Para el tribunal, el cuadro clínico de la panadera —con crisis frecuentes, medicamentos que sólo alivian parcialmente, síntomas persistentes de cefalea severa, náuseas, vértigos y fotofobia— representa un obstáculo insalvable para mantener un empleo. Se enfatiza que no se trata meramente de dolores episódicos, sino de un “cuadro limitante crónico” cuya intensidad y frecuencia imposibilitan cualquier ritmo laboral estable o predecible.
La historia médica de Herminia se vuelve fundamental en el fallo. Desde hace años, las crisis de migraña irrumpen súbitamente en su vida diaria, con episodios que pueden extenderse horas o incluso varios días consecutivos. Los informes médicos aportados por especialistas describen “migrañas crónicas de altísima frecuencia”, acompañadas de vértigos, náuseas constantes y una fotofobia tan intensa que la obliga a permanecer a oscuras durante gran parte del tiempo.
Las limitaciones que sufre Herminia afectan no solo su trabajo, sino también actividades básicas del hogar, como leer, cocinar o mantener una conversación durante una crisis. Las continuas consultas en neurología han confirmado que los tratamientos convencionales no logran devolverle una calidad de vida adecuada ni garantizan periodos mínimos de estabilidad entre las crisis.

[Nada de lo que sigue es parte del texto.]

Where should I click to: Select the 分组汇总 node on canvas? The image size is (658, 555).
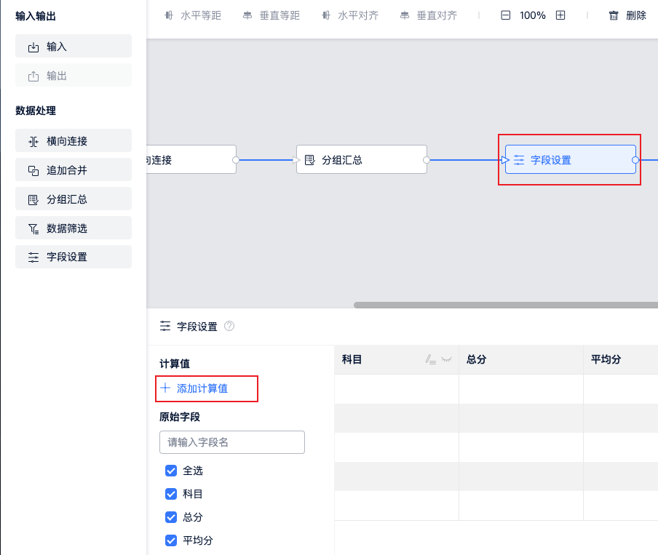[361, 160]
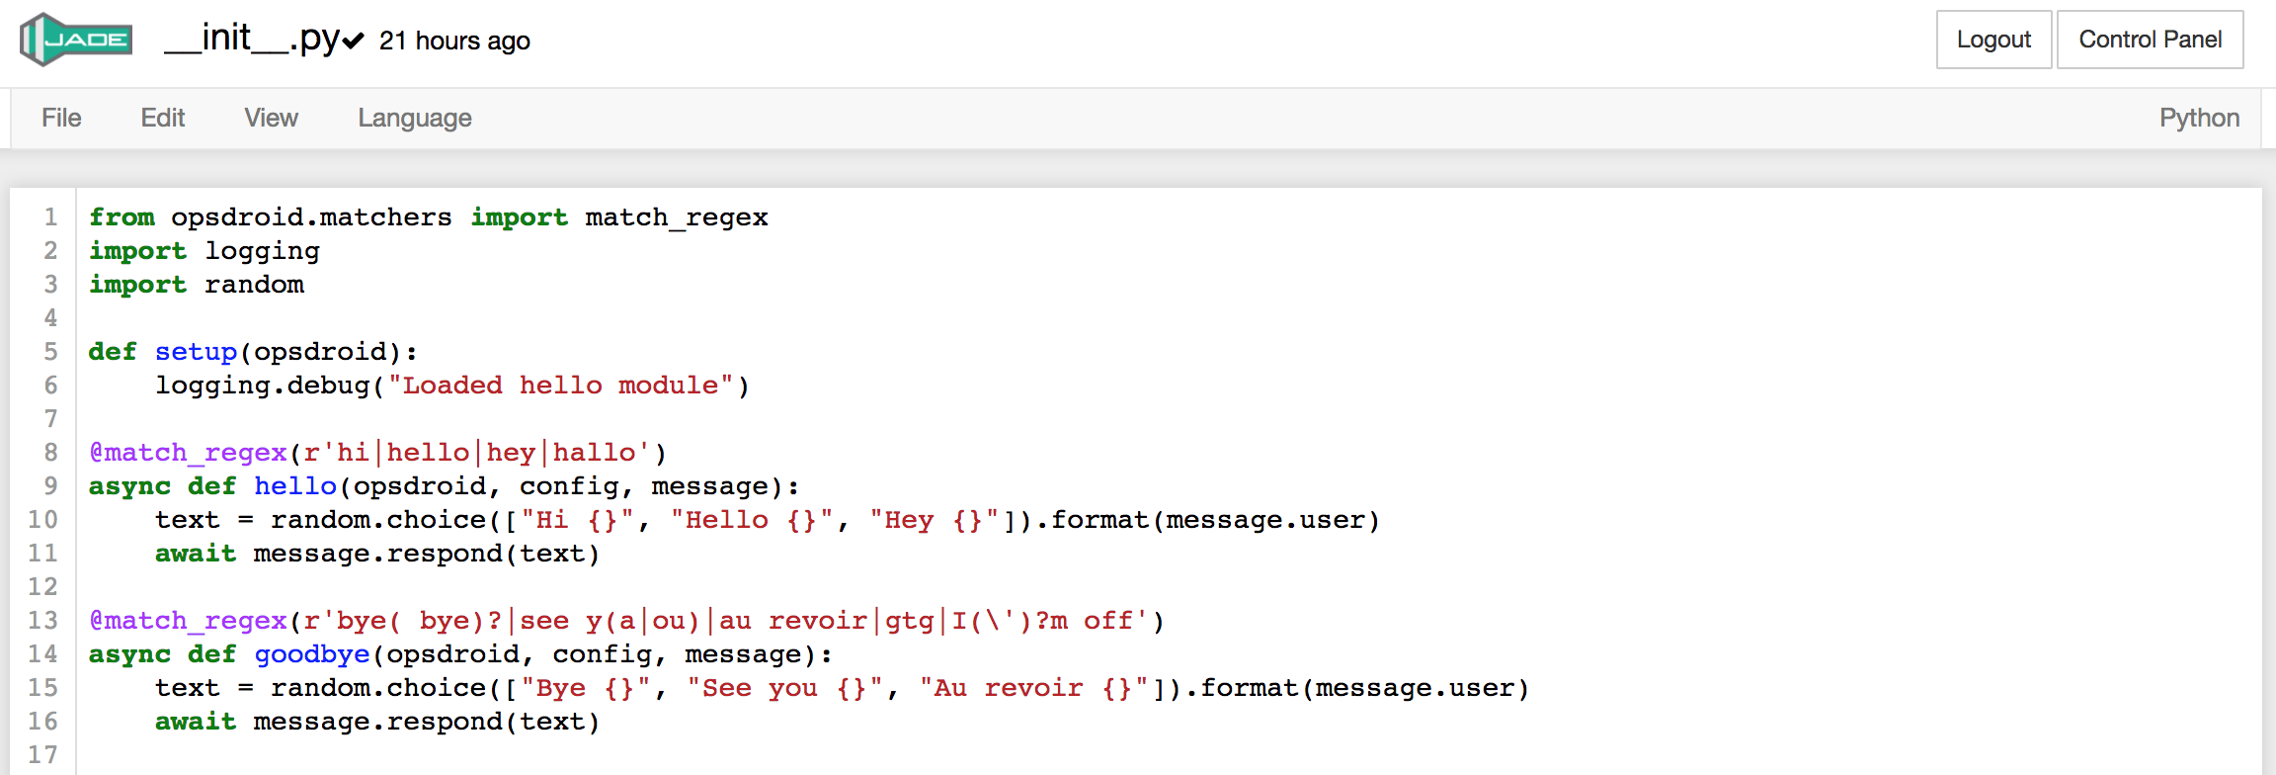Viewport: 2276px width, 775px height.
Task: Click the Logout button
Action: click(x=1993, y=41)
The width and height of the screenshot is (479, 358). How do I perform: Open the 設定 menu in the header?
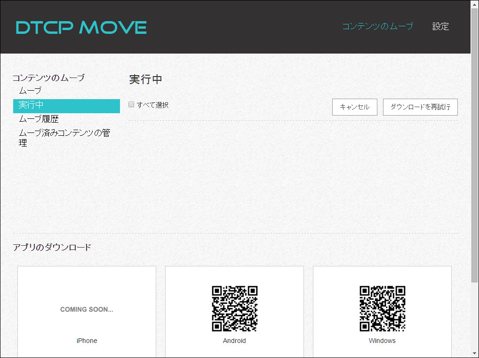click(440, 27)
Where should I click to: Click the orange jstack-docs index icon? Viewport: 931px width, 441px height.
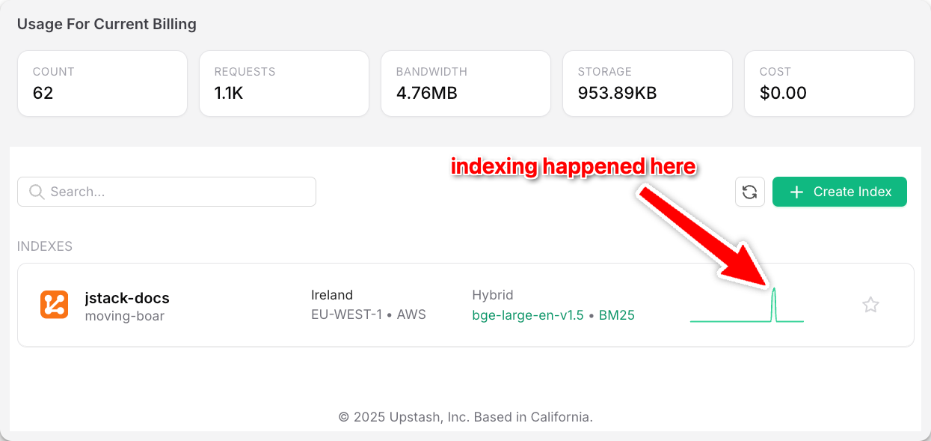(x=55, y=305)
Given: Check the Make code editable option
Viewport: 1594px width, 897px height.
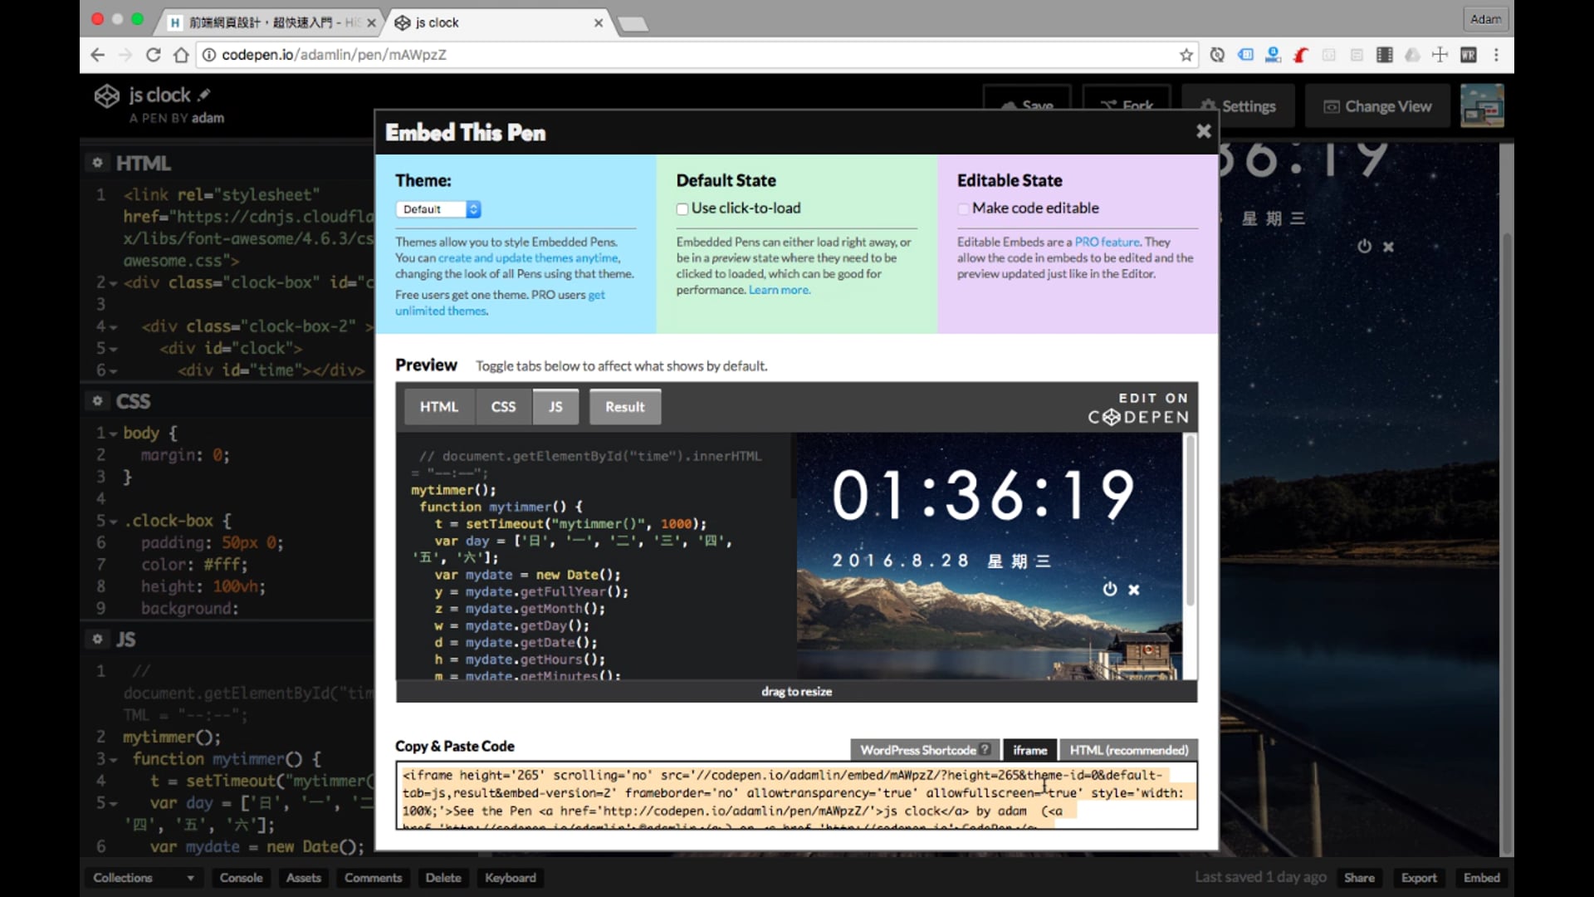Looking at the screenshot, I should (963, 209).
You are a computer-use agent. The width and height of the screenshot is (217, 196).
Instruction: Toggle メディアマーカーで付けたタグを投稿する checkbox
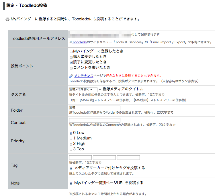click(x=71, y=168)
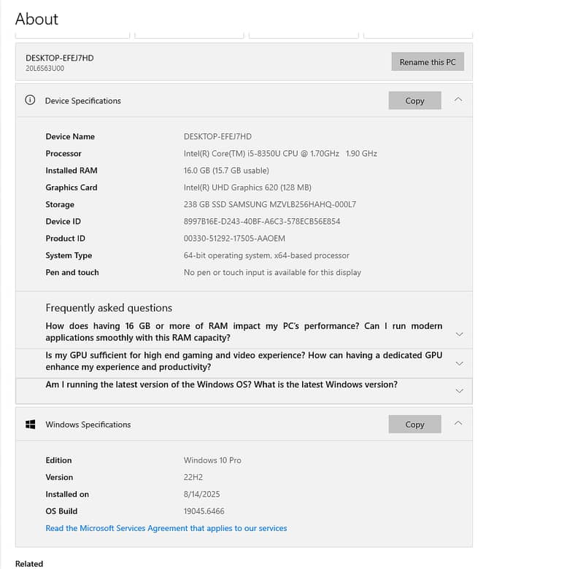Copy the Device Specifications
Viewport: 583px width, 569px height.
(x=414, y=101)
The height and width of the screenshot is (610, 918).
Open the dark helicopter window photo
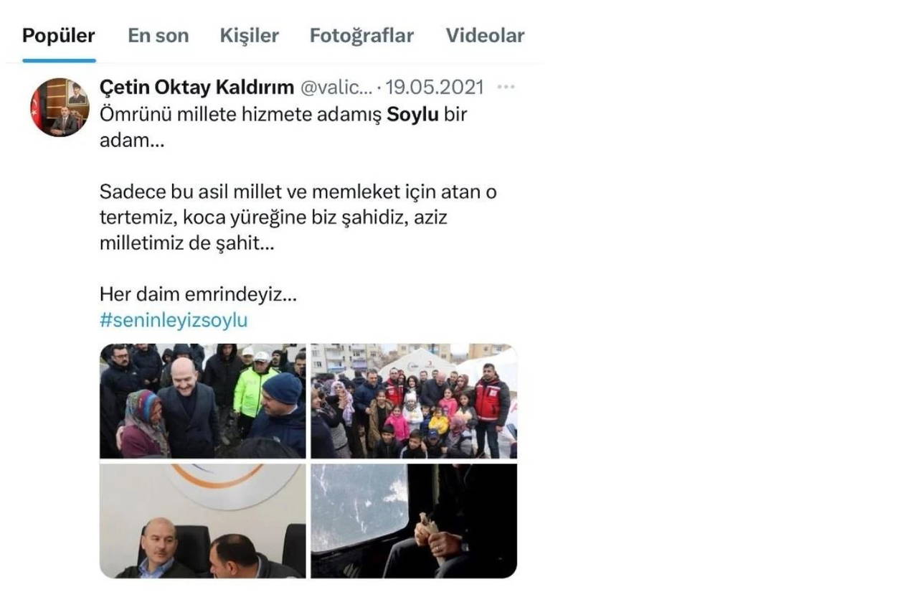[x=414, y=521]
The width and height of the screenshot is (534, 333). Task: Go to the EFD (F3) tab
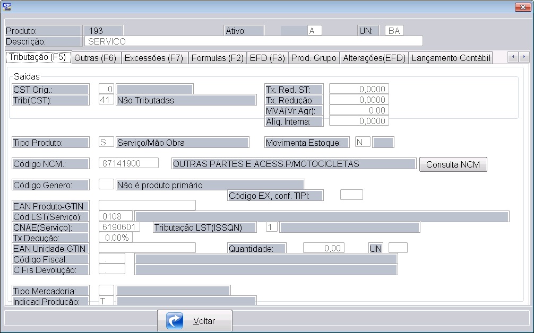click(267, 58)
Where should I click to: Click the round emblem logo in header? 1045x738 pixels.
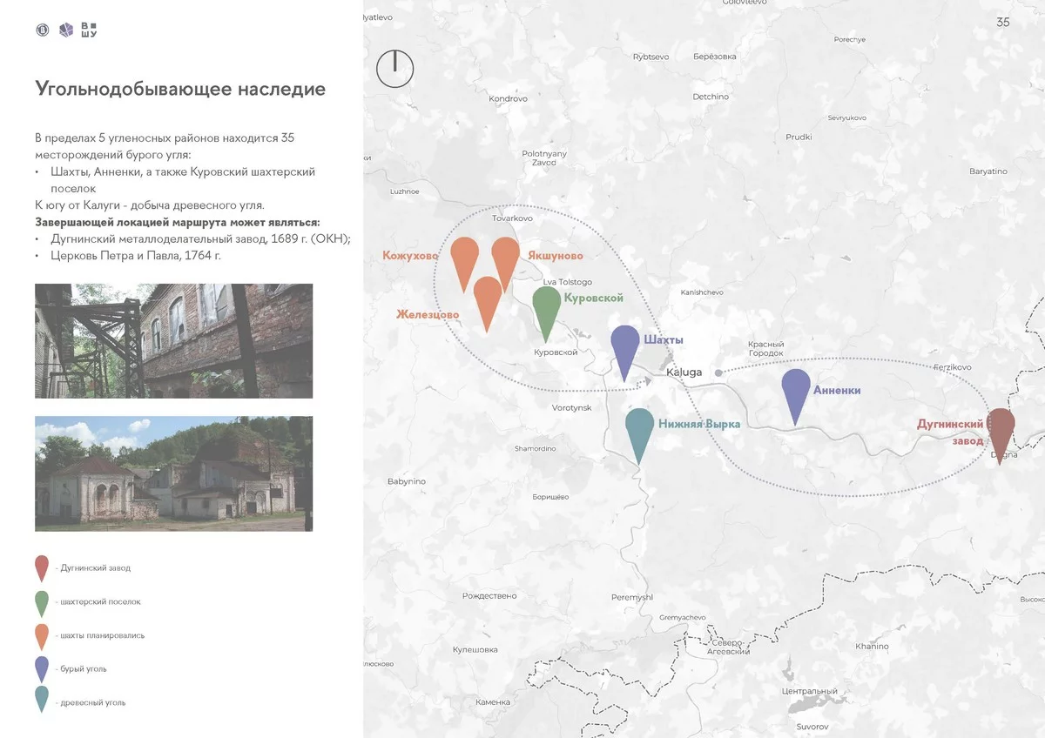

Qué es la incapacidad permanente: cómo solicitar la pensión, qué enfermedades habilitan la ayuda y cuánto se cobra.
La primera sentencia le permitía realizar trabajos “ligeros”
El relato recogido en los informes muestra que las crisis aparecen de forma imprevisible, sin que Herminia pueda prever cuándo podrá salir a la calle o hacer gestiones tan simples como comprar el pan. La resolución del Tribunal reconoce que “la patología que padece la demandante está lejos de ser una limitación funcional leve o tolerable”. Además, señala que los intervalos entre las crisis son tan inestables que no permiten asegurar la asistencia a ningún empleo, ni siquiera en condiciones adaptadas.
El proceso judicial de Herminia estuvo marcado por negativas iniciales y la obligación de agotar la vía administrativa antes de reclamar. El INSS reconoció inicialmente una incapacidad permanente total únicamente para la profesión de panadera, dejando abierta la posibilidad teórica de desempeñar otro trabajo menos exigente. Disconforme, Herminia apeló esta resolución y presentó informes médicos actualizados de su especialista y del hospital de referencia, donde se evidenciaba la frecuencia, intensidad y resistencia de las crisis a tratamientos tradicionales.
La sentencia ahora anulada sostenía que Herminia podría trabajar en empleos “ligeros”, pero el tribunal ha invalidado dicho argumento: la naturaleza y duración de las migrañas imposibilitan incluso la realización de tareas sencillas o jornadas reducidas. El Tribunal establece un criterio claro: los trastornos crónicos que impiden cualquier previsibilidad convierten a la persona en beneficiaria de la incapacidad absoluta, aunque conserve episodios puntuales de actividad.
Con la resolución definitiva y la recomendación expresa del tribunal sobre la gravedad del caso, Herminia pone fin a un litigio que le ha significado años de incertidumbre y dificultades económicas. Aunque la sentencia aún admite recurso de casación, deja claro que la Seguridad Social debe iniciar de inmediato el pago de la prestación reconocida.